Josh Cox is one of the great American runners, but it wasn’t that long ago when he was dirt poor with awful hair. When K-Swiss had their four-day shoot to restart their awesome Kenny Powers “MFCEO” campaign, With Leather’s Josh Zerkle was invited to check it out and spend time with the athletes supporting the California-based shoe brand. Among those was ultramarathon runner and reality show alum Josh Cox, who discussed some of the tools of his trade with Zerkle in a roundtable discussion last month. While you may never set the American record for the 50K or run a marathon in 2:15:01, you might try after reading this inspiring discussion. Portions of this Q&A were edited for clarity and space.
With Leather: So how long can you actually run on a single pair of shoes?
Josh Cox: That’s an interesting question. I was on the standard athlete shipment, so I assume I was getting these shoes like all the triathletes are getting and everyone else, and I’m like, “I need more shoes, man!” [laughs] Shoes will typically last up to 500 miles. That’s the rule of thumb, but now the way that they’re made, the treads don’t wear out as fast. I look at the bottoms and I think, “My shoes look great.” But what you want to look at is the cushioning system. Look at the side of the shoe, and when you start to see a breakdown through the sole, that’s the cushioning system breaking down. You won’t realize it until you put on the fresh pair and go, “Whoa! These feel awesome!”
In your peak training, is that a new pair every two weeks or so?
Yeah. But I like them new and I get them for free. I like to get new shoes after every 350 miles or so.
Did you ever use those barefoot-simulating shoes? The ones with the toes in them?
Oh yeah. So…[long pause]…I have a large social network, and I get guys on Twitter and Facebook and they’re always asking me, “What do you think about these?” These are guys that identify themselves as barefoot runners. “Barefoot Runner Mike,” like that’s literally his screenname. Whatever. But I’ll tell you this: I thank barefoot running for learning how to run properly. It’s a great tool and we actually do some of that. You want to strike you foot in the middle of your foot. You don’t want a heel strike. Heel striking is breaking.
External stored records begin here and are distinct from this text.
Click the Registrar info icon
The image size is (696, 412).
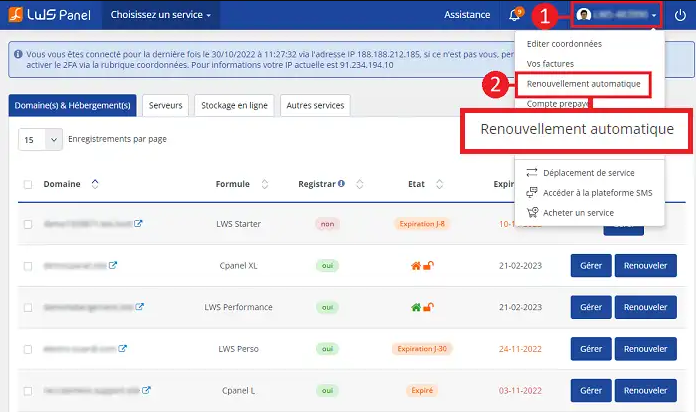342,184
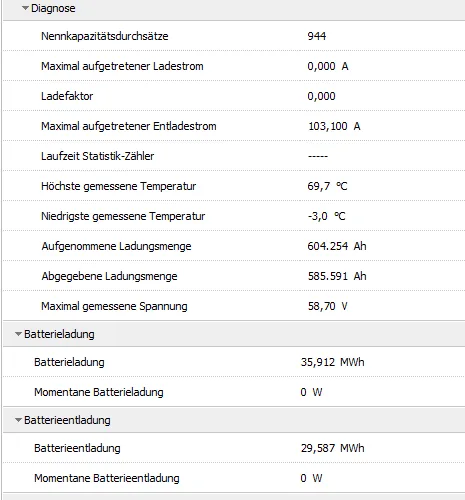This screenshot has width=465, height=500.
Task: Collapse the Batterieladung section
Action: pos(18,334)
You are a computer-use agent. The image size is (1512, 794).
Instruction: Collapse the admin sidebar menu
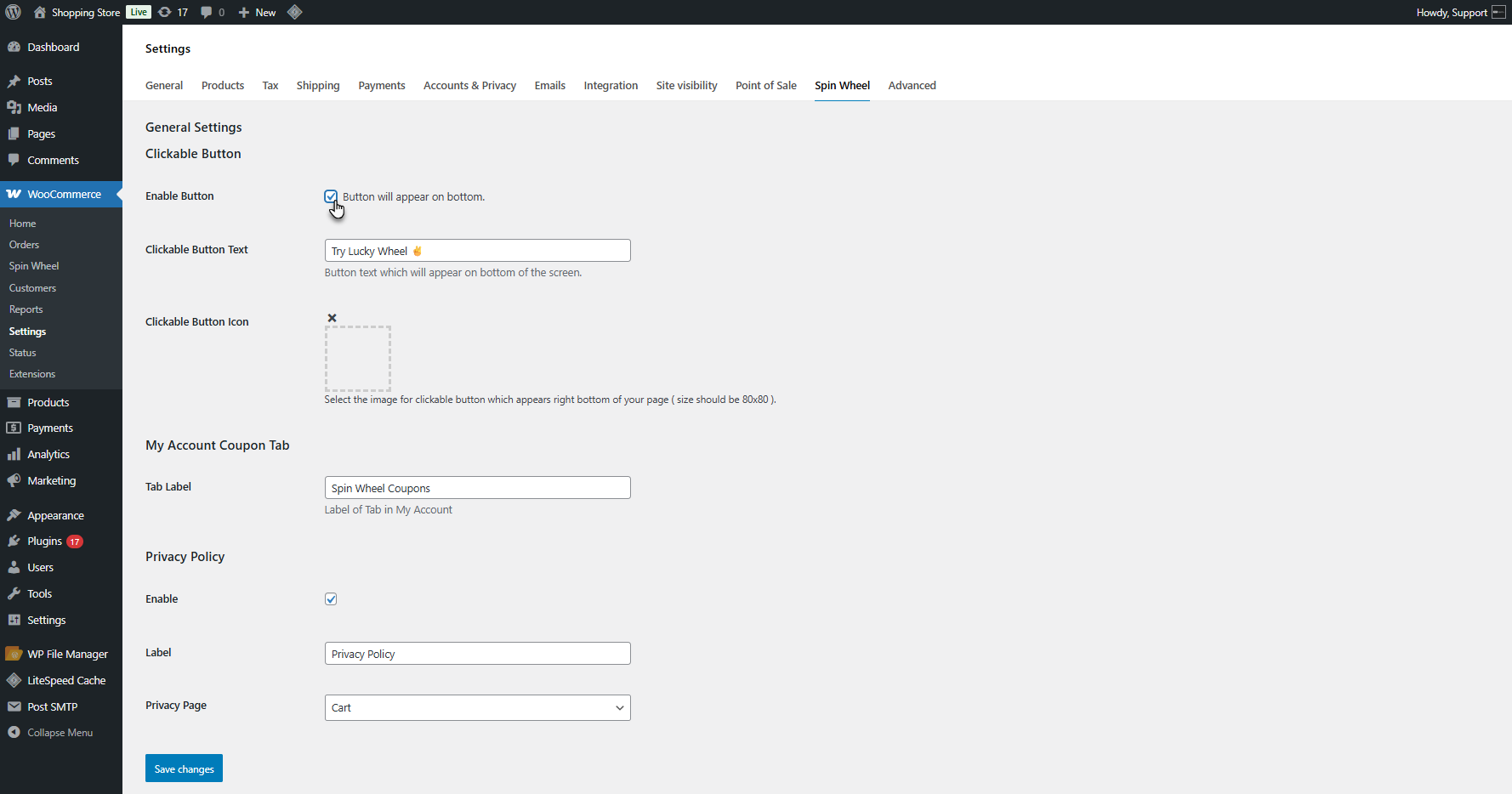[60, 733]
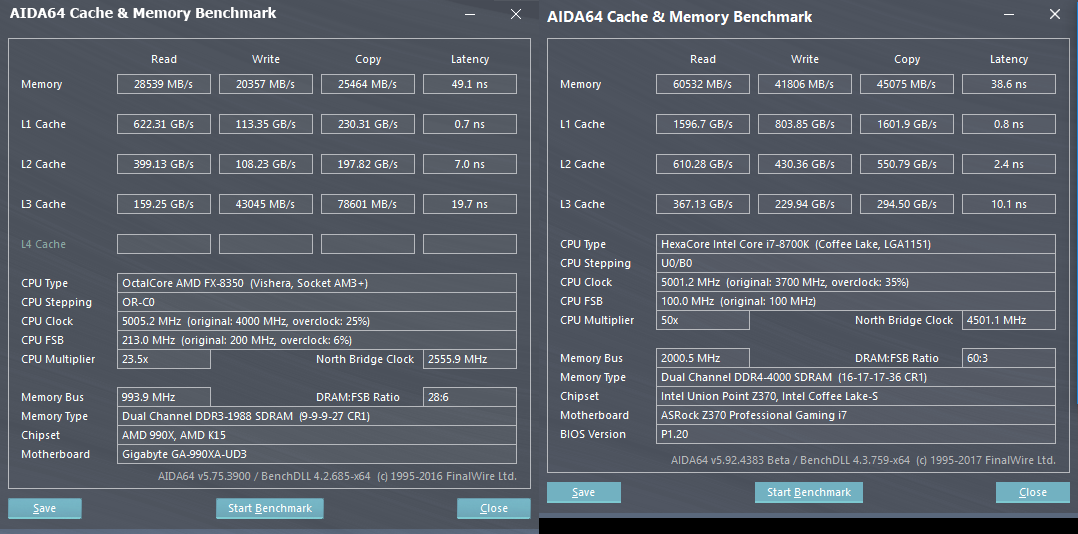Click Start Benchmark in the i7-8700K window
The image size is (1078, 534).
(x=808, y=492)
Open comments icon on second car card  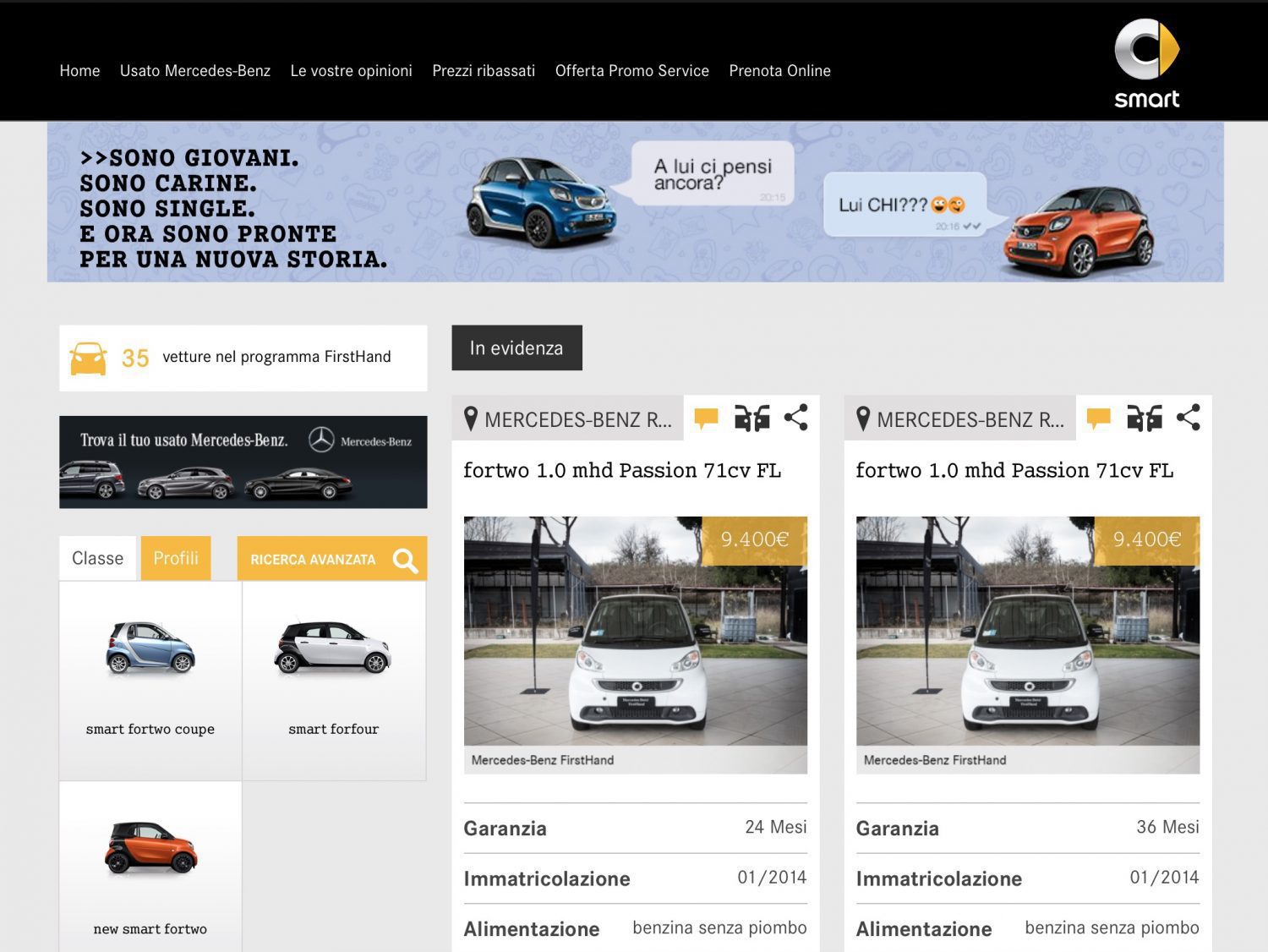click(1098, 418)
A lot more stress goes into the leg when you’re heel striking. It’s a shock. When you strike on the mid-foot, the shock happens underneath the body. When you’re out on your heel, it’s too much. Lots of injuries happen that way.
I’ve been to Africa. I’ve trained with the Kenyans in their camps. And I’ve been out there with them, and yeah, the schoolchildren are chasing us while they’re carrying their books and yelling “Mazunga! Mazunga!” That’s Swahili for “white man!” They would come up to me and say, “Why are you running? Europeans don’t run.” And I’d say, I’m not European. But they’ve been doing this since they were four years old, and they’re built…they’re Kenyan. They weigh 120 pounds and they’re running on dirt.
I wish I had a nickel for every Barefoot Runner Mike who reached out to me in the last year, saying he was dedicated to barefoot running and later said, “I’m injured.” People want to go out and run 20 miles barefoot and I know it’s cool or whatever but you’re gonna get hurt. And to each his own, but…
Would you recommend doing that once a week? Or–
Yeah. In small doses, I think it’s fine, it’s actually a good idea. If you can start by walking around the house, the mall in your bare feet [Editor's Note: Ew.], there are a lot of muscles in your feet you don’t use because we have shoes. Then, when you start running with those things, stay on soft surfaces. There’s nothing worse as a runner than being injured. When you want to get out the door, and you can’t, it’s horrible. You need to start slow. That would be my advice.